Plants are most vulnerable when they are being restarted.


Rahul Wadke

Mumbai, June 11 The recent incidents of fire and explosions at Reliance Industries-managed IPCL petrochemical complex at Nagothane near Mumbai, Aditya Birla Nuvo fertiliser plant at Jagdishpur in Uttar Pradesh and BG India-operated Panna-Mukta offshore oil platform have once again raised the issue of industrial safety.

In the Reliance and BG India-run facilities, the accidents took place when a section of the facilities was under planned shutdown mode.

According to Dr Subodh Medhekar, noted industrial accident investigator, plants are most vulnerable when they are being restarted. Plants in the shutdown mode are in an ‘altered state’, when restarted the human intervention increases and the instruments running the plants take a back seat increasing the risk of human error, he said.

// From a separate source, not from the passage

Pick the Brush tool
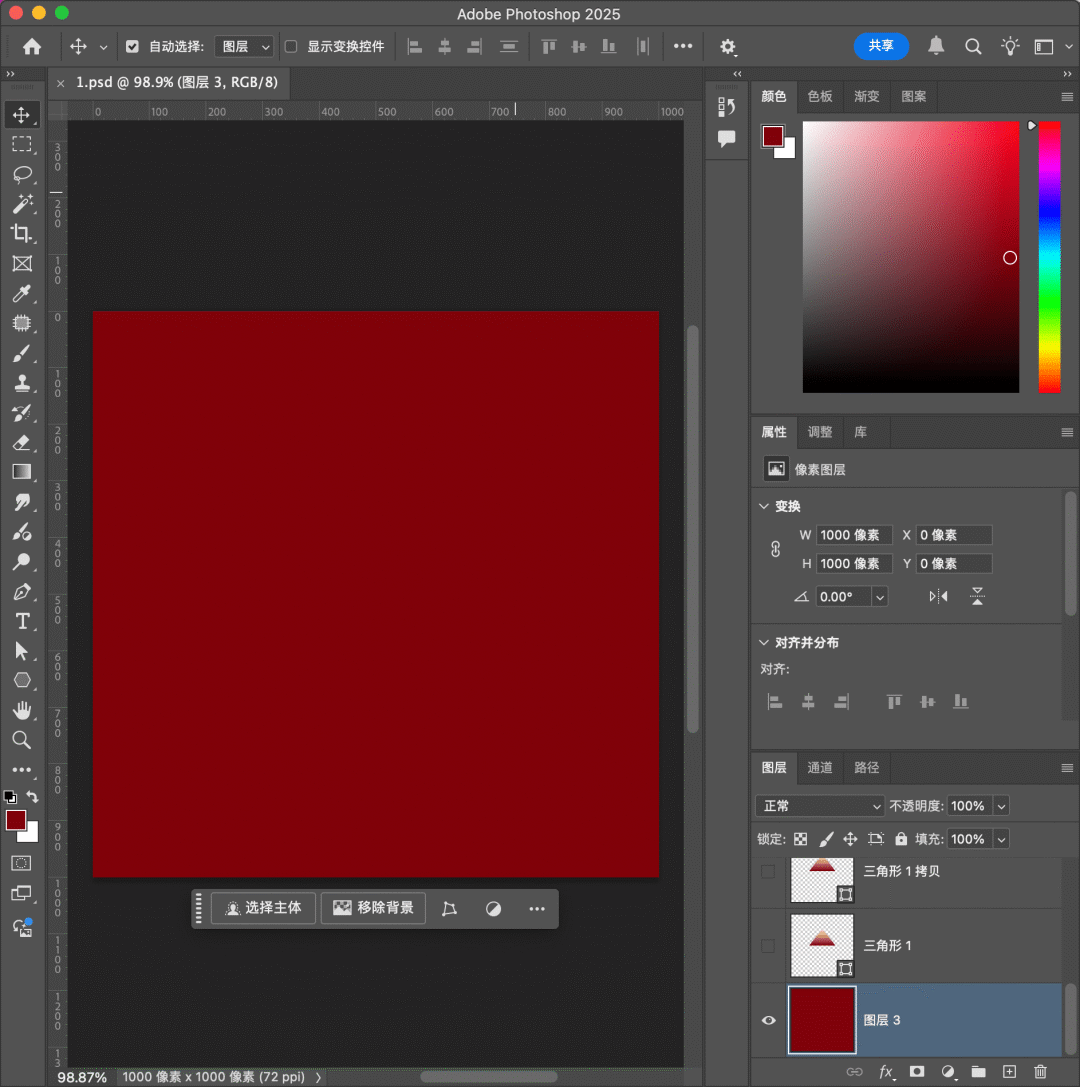The width and height of the screenshot is (1080, 1087). pyautogui.click(x=22, y=353)
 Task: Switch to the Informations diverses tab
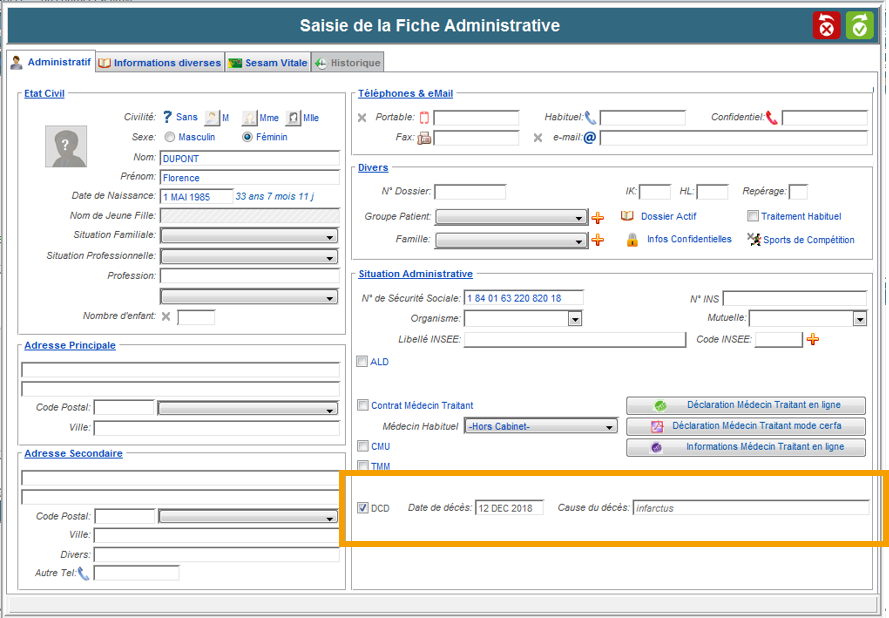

Dr Medhekar is a chemical engineer from IIT Delhi with a doctorate from University of California in safety and risk assessment.

He works as the principal engineer with California based Exponet, an engineering firm which investigates industrial accidents. It offers consultancy in engineering, defense technology development, health and environmental sciences.

India has safety standards and regulations but they are not rigorously implemented. The companies are not very strict about implementing the standards.

The industry is in a growth phase, as a result safety is not given high priority, Dr Medhekar said.

He added that implementing new safety standards costs a lot of money and Indian companies are not willing to shell out that kind of money. If the standards were made compulsory for all companies then they would be more willing to share the cost.

“In the US, if one life is lost or five people are injured in an industrial accident- then it is a very big deal. Companies pay huge insurance claims and damages. In India life is cheap,” he said.

Big Challenge

Commenting on the new safety standards which have been implemented since Bhopal gas tragedy, Dr Medhekar said in the last few years, all new Indian projects are at least incorporating safety standards at design level. Global standards such as hazard and operability study are being followed here. It is easy to look at a plant design and then incorporate safety systems, while building a plant. But implementing the same in existing plants is a big challenge, he said.

Dr Medhekar said that Indian chemical industry has understood that it needs to upgrade its safety standards but it will take time to adhere to global safety standard. “In all engineering systems, there is an inherent risk. You don’t stop driving a car because it is full of petrol.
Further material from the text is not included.